In the wake of Queen Elizabeth II’s death, companies that were issued Royal Warrants to use the royal coat of arms of the United Kingdom during her reign may have to reapply. The Royal Arms is used by the UK’s monarch in their official capacity. As explained by the Royal Warrant Holders Association, a Royal Warrant gives its holder the right to display the Royal Arms on their product, packaging, stationary, advertising, premises, and vehicles.
To qualify for a Royal Warrant, a business must provide its products or services to the Royal Household on an ongoing, regular basis for no less than five years out of the past seven. Such businesses must also show that they have sustainability policies upon applying for the right to use the famous symbol.

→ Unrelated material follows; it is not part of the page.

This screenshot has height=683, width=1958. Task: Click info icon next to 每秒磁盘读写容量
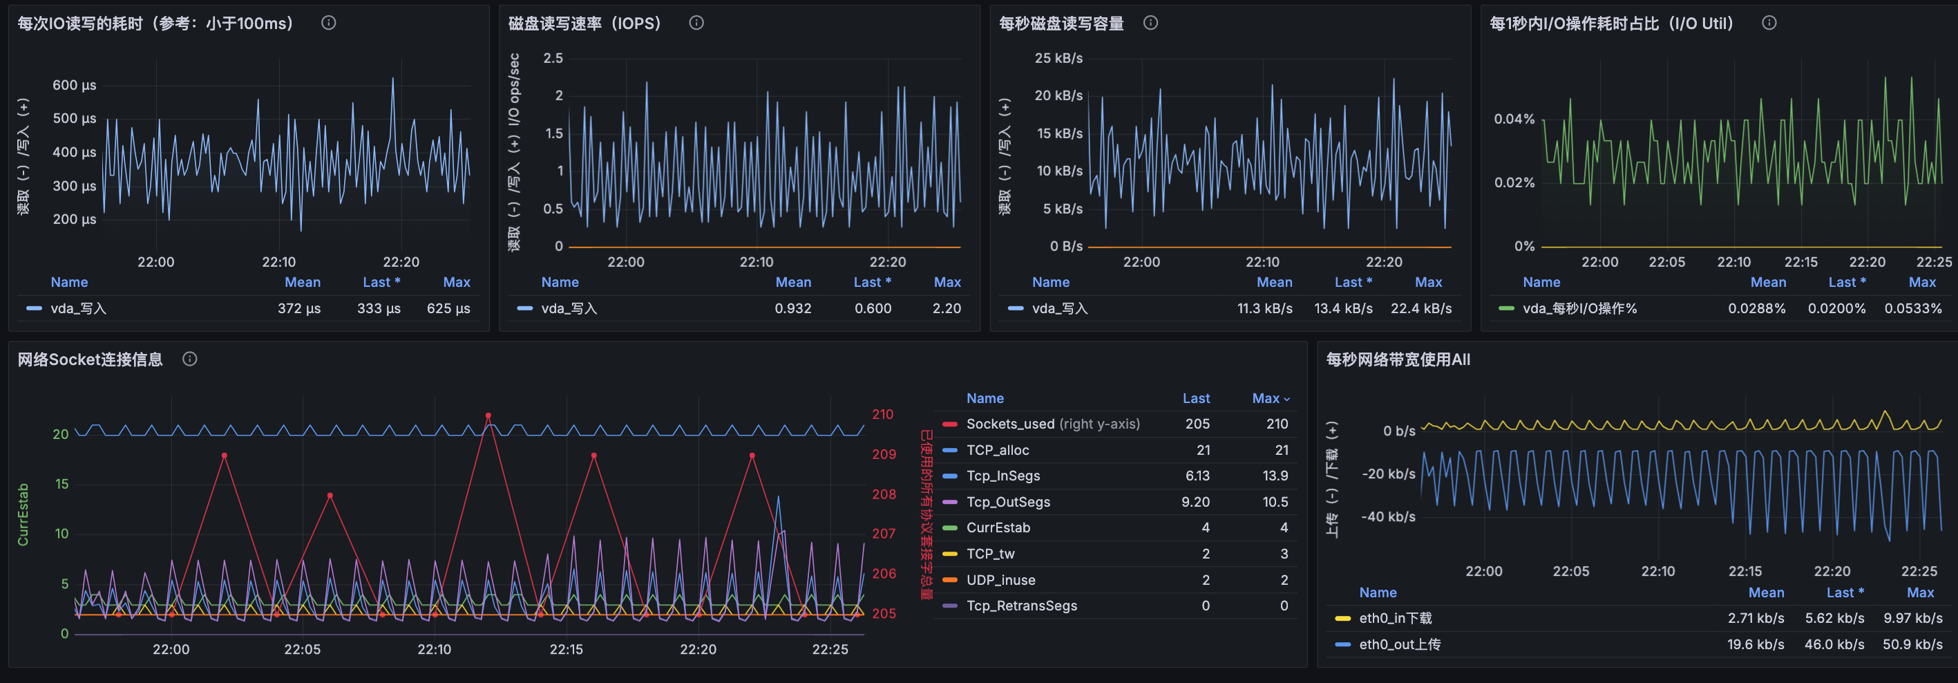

Queen Elizabeth II was on the throne for nearly 71 years. During her time in power, she granted approximately 686 Royal Warrants to companies including Heinz, Coca-Cola, Tabasco, Schweppes, Nestle, Cadbury, Johnnie Walker, Dewar’s, Kellogg, Veuve Clicquot, and Moet & Chandon. Such companies are only permitted to continue using the Royal Arms for two years following the Queen’s death, which voided her Royal Warrants. Thereafter, the Queen’s Royal Warrants are subject to review by King Charles III, the UK’s new reigning monarch.